Cette décision s’explique par plusieurs facteurs. D’abord, le coût : une seule machine de gigacasting et ses outillages peuvent coûter plus de 7,5 millions de dollars. De plus, l’ingénierie derrière cette technologie est complexe et nécessite des alliages spéciaux qui peuvent coûter deux à trois fois plus cher que l’acier standard utilisé dans les pièces embouties traditionnelles.
Une approche minimaliste révolutionnaire
Slate justifie sa stratégie par la simplicité inhérente de ses véhicules. Alors que la plupart des usines automobiles utilisent environ 2 500 composants finis uniques pour chaque véhicule, Slate n’en utilise que 500. Cette réduction drastique compense largement les économies potentielles du gigacasting.
Le véhicule de base, surnommé « Blank Slate » (ardoise vierge), est délibérément spartiate. Il s’agit d’un pickup électrique deux places sans stéréo, console centrale, porte-gobelets, ni même un écran d’infodivertissement basique. Cette approche minimaliste permet d’atteindre le prix plancher annoncé de moins de 20 000 $ (après crédits d’impôt).
La véritable innovation de Slate réside dans sa modularité. Les acheteurs peuvent personnaliser leur véhicule avec des centaines d’options à un coût supplémentaire. Le pickup peut ainsi être transformé en SUV ou en fastback grâce à des extensions de toit boulonnées. Cette flexibilité a suscité l’enthousiasme des fans qui s’empressent de créer leurs configurations uniques sur le configurateur en ligne.
Le camion Slate s’adresse à une clientèle spécifique : ceux qui recherchent un véhicule électrique utilitaire pour les trajets quotidiens sans se ruiner, ou ceux qui désirent les capacités d’un pickup mais dans un format compact, rappelant le Chevy S-10 de la fin des années 1990 plutôt que l’imposant Ford F-150 actuel.
Le passage du concept minimaliste à la production massive représente cependant un véritable défi. Pour réaliser sa vision d’un véhicule électrique véritablement abordable, Slate devra transformer son approche conceptuelle en une réalité industrielle viable.
Une usine pour concrétiser l’ambition
Pour passer du concept à la réalité, Slate a récemment annoncé son site de production : une ancienne imprimerie située à Warsaw, dans l’Indiana. Cette installation de 130 000 mètres carrés appartenait auparavant à R.R. Donnelly et employait 500 personnes avant sa fermeture en 2023.
Slate prévoit de réaménager cette usine pour la production de véhicules électriques et d’embaucher environ 2 000 travailleurs. L’objectif est ambitieux : atteindre une capacité de production annuelle de 150 000 véhicules. Bien que ce niveau de production prenne généralement des années à atteindre, la réutilisation d’installations existantes plutôt que la construction d’une toute nouvelle usine est économiquement judicieuse.
Cette stratégie a fait ses preuves dans l’industrie automobile. L’usine de Tesla à Fremont, en Californie, qui produit aujourd’hui 650 000 véhicules par an, était autrefois une coentreprise entre Toyota et General Motors. De même, l’installation de Rivian à Normal, dans l’Illinois, est une ancienne usine Mitsubishi.

> Données enregistrées
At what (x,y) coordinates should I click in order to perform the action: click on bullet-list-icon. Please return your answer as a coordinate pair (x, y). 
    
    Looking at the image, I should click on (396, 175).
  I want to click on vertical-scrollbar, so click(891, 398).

> Travail à réaliser
a) Recopiez à l'identique le passage du texte sur le pickup Slate allant de « Cette stratégie a » à « ancienne usine Mitsubishi. ».
b) Rédigez la suite du texte sur le pickup Slate à partir de sa dernière phrase.
Les lignes enregistrées n'ont aucun rapport avec le texte sur le pickup Slate.

> Réponses par tâche
a)
Cette stratégie a fait ses preuves dans l’industrie automobile. L’usine de Tesla à Fremont, en Californie, qui produit aujourd’hui 650 000 véhicules par an, était autrefois une coentreprise entre Toyota et General Motors. De même, l’installation de Rivian à Normal, dans l’Illinois, est une ancienne usine Mitsubishi.

b)
Comparaison des approches de fabrication | Gigacasting (Tesla) | Approche traditionnelle (Slate) |
---|---|---|
Coût initial | Très élevé (7,5+ millions $) | Modéré |
Complexité d’ingénierie | Élevée | Modérée |
Nombre de pièces | Réduit (- 370 pièces pour Model Y) | Standard (mais seulement 500 composants au total) |
Matériaux | Alliages spéciaux coûteux | Acier standard moins coûteux |
Gain de poids | Environ 10% | Modérée |
Adaptabilité à la production à petite échelle | Faible | Élevée |
Le défi pour Slate sera de transformer une ancienne imprimerie en une usine automobile moderne capable de produire des véhicules électriques. Contrairement à d’autres reconversions d’usines, aucun équipement existant ne pourra être réutilisé, ce qui représente un défi supplémentaire. La mise en service de cette installation, prévue pour l’année prochaine, sera une étape cruciale pour la startup.
Perspectives d’évolution : vers une gamme élargie?
Si le Slate dans sa version pickup compact deux portes constitue une entrée intéressante sur le marché, cette configuration seule pourrait limiter son potentiel commercial. Pour atteindre son objectif ambitieux de 150 000 véhicules par an, l’entreprise devra probablement élargir sa gamme.
Une évolution logique serait le développement d’une version à quatre portes et à empattement allongé. Une telle configuration permettrait d’offrir un pickup à cabine double, une berline ou même un break, élargissant considérablement le spectre des clients potentiels. Un modèle étiré d’environ 20 centimètres pourrait accueillir trois rangées de sièges, offrant une capacité et une polyvalence accrues.
La plateforme actuelle de Slate a probablement été conçue avec cette évolution en tête. Bien que le modèle actuel ne soit proposé qu’avec un seul moteur monté à l’arrière, l’espace disponible sur l’essieu avant pourrait accueillir une seconde unité d’entraînement pour une version à quatre roues motrices, augmentant les capacités tout-terrain du véhicule.
L’augmentation de l’empattement permettrait également d’intégrer une batterie plus grande, améliorant l’autonomie qui est actuellement estimée à 386 kilomètres avec la batterie optionnelle de 84,3 kWh. Une version étendue, même avec une batterie plus grande, pourrait rester relativement abordable, probablement aux alentours de 35 000 $ avant incitations fiscales.
La route est encore longue pour Slate. Le modèle actuel à deux portes ne devrait pas entrer en production avant fin 2026, laissant le temps au marché d’évoluer et rendant potentiellement plus difficile l’atteinte du prix cible de 20 000 $. Cependant, comparée à d’autres startups, Slate semble avoir un plan solide avec plusieurs prototypes déjà construits et une stratégie de production cohérente.
Pour en conclure, Slate Auto représente une approche rafraîchissante dans l’industrie des véhicules électriques. Plutôt que de s’engager dans une course à la technologie et au luxe, la startup mise sur la simplicité, l’abordabilité et la personnalisation. En renonçant au gigacasting et en adoptant une philosophie minimaliste, Slate défie les conventions établies.
Le succès de cette entreprise dépendra de sa capacité à transformer son ancienne imprimerie en une usine automobile efficace et à concrétiser sa promesse d’un véhicule électrique à 20 000 $. Si elle y parvient, Slate pourrait bien démocratiser les véhicules électriques d’une manière que les constructeurs établis n’ont pas réussi à faire jusqu’à présent.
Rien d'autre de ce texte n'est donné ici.